## WHAT YOU HAVE TO DO
Your task is to set down the records below again, exactly.

+++

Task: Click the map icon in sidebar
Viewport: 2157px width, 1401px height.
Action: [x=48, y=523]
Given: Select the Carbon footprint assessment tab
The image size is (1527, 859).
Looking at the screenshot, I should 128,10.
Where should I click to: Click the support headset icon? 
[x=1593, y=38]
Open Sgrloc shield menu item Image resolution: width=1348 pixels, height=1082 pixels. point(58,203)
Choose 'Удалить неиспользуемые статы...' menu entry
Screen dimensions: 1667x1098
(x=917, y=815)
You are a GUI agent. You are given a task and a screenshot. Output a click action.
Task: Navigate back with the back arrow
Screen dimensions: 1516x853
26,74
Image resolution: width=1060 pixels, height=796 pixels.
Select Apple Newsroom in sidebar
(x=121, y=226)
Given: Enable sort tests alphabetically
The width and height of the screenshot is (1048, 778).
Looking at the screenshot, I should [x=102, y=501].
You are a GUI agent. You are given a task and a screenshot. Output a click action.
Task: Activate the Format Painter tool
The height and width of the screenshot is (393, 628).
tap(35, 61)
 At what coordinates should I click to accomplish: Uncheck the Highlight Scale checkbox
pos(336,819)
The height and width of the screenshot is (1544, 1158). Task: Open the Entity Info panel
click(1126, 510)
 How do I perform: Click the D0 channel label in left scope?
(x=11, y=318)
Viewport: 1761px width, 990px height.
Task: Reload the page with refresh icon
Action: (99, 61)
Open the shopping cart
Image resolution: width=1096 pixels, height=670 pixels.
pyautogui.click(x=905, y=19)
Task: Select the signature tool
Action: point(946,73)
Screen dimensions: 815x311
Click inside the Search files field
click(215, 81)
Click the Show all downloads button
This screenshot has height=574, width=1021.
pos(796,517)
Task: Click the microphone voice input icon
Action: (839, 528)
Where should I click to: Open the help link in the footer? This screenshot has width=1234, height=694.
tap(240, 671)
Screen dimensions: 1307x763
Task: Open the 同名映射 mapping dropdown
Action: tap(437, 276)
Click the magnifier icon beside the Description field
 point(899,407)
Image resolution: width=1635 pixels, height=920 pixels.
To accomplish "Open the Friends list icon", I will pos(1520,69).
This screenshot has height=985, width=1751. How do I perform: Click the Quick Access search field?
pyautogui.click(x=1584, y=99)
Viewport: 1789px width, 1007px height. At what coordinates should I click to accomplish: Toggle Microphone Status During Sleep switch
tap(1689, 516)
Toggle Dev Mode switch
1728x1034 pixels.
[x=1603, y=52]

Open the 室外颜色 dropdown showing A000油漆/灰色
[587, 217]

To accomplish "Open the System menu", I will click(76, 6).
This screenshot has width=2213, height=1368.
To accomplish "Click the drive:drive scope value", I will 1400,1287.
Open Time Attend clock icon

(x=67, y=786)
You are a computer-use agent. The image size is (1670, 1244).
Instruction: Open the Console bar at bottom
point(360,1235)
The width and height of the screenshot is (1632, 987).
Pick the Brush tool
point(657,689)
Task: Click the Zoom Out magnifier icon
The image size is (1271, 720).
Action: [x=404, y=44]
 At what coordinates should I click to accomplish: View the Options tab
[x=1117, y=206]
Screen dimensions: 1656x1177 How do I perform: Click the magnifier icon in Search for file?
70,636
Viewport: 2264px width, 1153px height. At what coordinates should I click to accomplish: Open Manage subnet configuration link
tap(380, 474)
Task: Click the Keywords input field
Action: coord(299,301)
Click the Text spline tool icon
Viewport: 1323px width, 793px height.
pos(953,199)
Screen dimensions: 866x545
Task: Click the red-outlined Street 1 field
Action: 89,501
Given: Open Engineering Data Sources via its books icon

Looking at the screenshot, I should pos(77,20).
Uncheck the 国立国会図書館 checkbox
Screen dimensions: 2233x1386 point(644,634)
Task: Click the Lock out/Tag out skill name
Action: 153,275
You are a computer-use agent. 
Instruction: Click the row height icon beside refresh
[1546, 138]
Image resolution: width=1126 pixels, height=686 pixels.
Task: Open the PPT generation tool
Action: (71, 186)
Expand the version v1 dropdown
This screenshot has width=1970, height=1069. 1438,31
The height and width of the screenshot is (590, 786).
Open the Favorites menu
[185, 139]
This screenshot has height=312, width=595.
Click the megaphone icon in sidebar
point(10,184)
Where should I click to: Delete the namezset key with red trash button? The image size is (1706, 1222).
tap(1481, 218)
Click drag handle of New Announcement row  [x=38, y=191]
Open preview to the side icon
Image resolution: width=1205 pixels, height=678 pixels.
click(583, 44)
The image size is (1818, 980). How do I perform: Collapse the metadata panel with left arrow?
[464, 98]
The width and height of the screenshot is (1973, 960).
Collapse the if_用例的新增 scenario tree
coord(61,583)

+++

## REPLY
Task: Click the map icon in sidebar
Viewport: 2157px width, 1401px height.
Action: [x=48, y=523]
Given: Select the Carbon footprint assessment tab
The image size is (1527, 859).
Looking at the screenshot, I should 128,10.
Where should I click to: Click the support headset icon? 
[x=1593, y=38]
Open Sgrloc shield menu item Image resolution: width=1348 pixels, height=1082 pixels. point(58,203)
Choose 'Удалить неиспользуемые статы...' menu entry
Screen dimensions: 1667x1098
(x=917, y=815)
You are a GUI agent. You are given a task and a screenshot. Output a click action.
Task: Navigate back with the back arrow
Screen dimensions: 1516x853
26,74
Image resolution: width=1060 pixels, height=796 pixels.
Select Apple Newsroom in sidebar
(x=121, y=226)
Given: Enable sort tests alphabetically
The width and height of the screenshot is (1048, 778).
Looking at the screenshot, I should [x=102, y=501].
You are a GUI agent. You are given a task and a screenshot. Output a click action.
Task: Activate the Format Painter tool
The height and width of the screenshot is (393, 628).
tap(35, 61)
 At what coordinates should I click to accomplish: Uncheck the Highlight Scale checkbox
pos(336,819)
The height and width of the screenshot is (1544, 1158). Task: Open the Entity Info panel
click(1126, 510)
 How do I perform: Click the D0 channel label in left scope?
(x=11, y=318)
Viewport: 1761px width, 990px height.
Task: Reload the page with refresh icon
Action: (99, 61)
Open the shopping cart
Image resolution: width=1096 pixels, height=670 pixels.
pyautogui.click(x=905, y=19)
Task: Select the signature tool
Action: point(946,73)
Screen dimensions: 815x311
Click inside the Search files field
click(215, 81)
Click the Show all downloads button
This screenshot has height=574, width=1021.
pos(796,517)
Task: Click the microphone voice input icon
Action: (839, 528)
Where should I click to: Open the help link in the footer? This screenshot has width=1234, height=694.
tap(240, 671)
Screen dimensions: 1307x763
Task: Open the 同名映射 mapping dropdown
Action: tap(437, 276)
Click the magnifier icon beside the Description field
 point(899,407)
Image resolution: width=1635 pixels, height=920 pixels.
To accomplish "Open the Friends list icon", I will pos(1520,69).
This screenshot has height=985, width=1751. How do I perform: Click the Quick Access search field?
pyautogui.click(x=1584, y=99)
Viewport: 1789px width, 1007px height. At what coordinates should I click to accomplish: Toggle Microphone Status During Sleep switch
tap(1689, 516)
Toggle Dev Mode switch
1728x1034 pixels.
[x=1603, y=52]

Open the 室外颜色 dropdown showing A000油漆/灰色
[587, 217]

To accomplish "Open the System menu", I will click(76, 6).
This screenshot has width=2213, height=1368.
To accomplish "Click the drive:drive scope value", I will 1400,1287.
Open Time Attend clock icon

(x=67, y=786)
You are a computer-use agent. The image size is (1670, 1244).
Instruction: Open the Console bar at bottom
point(360,1235)
The width and height of the screenshot is (1632, 987).
Pick the Brush tool
point(657,689)
Task: Click the Zoom Out magnifier icon
The image size is (1271, 720).
Action: [x=404, y=44]
 At what coordinates should I click to accomplish: View the Options tab
[x=1117, y=206]
Screen dimensions: 1656x1177 How do I perform: Click the magnifier icon in Search for file?
70,636
Viewport: 2264px width, 1153px height. At what coordinates should I click to accomplish: Open Manage subnet configuration link
tap(380, 474)
Task: Click the Keywords input field
Action: coord(299,301)
Click the Text spline tool icon
Viewport: 1323px width, 793px height.
pos(953,199)
Screen dimensions: 866x545
Task: Click the red-outlined Street 1 field
Action: 89,501
Given: Open Engineering Data Sources via its books icon

Looking at the screenshot, I should pos(77,20).
Uncheck the 国立国会図書館 checkbox
Screen dimensions: 2233x1386 point(644,634)
Task: Click the Lock out/Tag out skill name
Action: 153,275
You are a computer-use agent. 
Instruction: Click the row height icon beside refresh
[1546, 138]
Image resolution: width=1126 pixels, height=686 pixels.
Task: Open the PPT generation tool
Action: (71, 186)
Expand the version v1 dropdown
This screenshot has width=1970, height=1069. 1438,31
The height and width of the screenshot is (590, 786).
Open the Favorites menu
[185, 139]
This screenshot has height=312, width=595.
Click the megaphone icon in sidebar
point(10,184)
Where should I click to: Delete the namezset key with red trash button? The image size is (1706, 1222).
tap(1481, 218)
Click drag handle of New Announcement row  [x=38, y=191]
Open preview to the side icon
Image resolution: width=1205 pixels, height=678 pixels.
click(583, 44)
The image size is (1818, 980). How do I perform: Collapse the metadata panel with left arrow?
[464, 98]
The width and height of the screenshot is (1973, 960).
Collapse the if_用例的新增 scenario tree
coord(61,583)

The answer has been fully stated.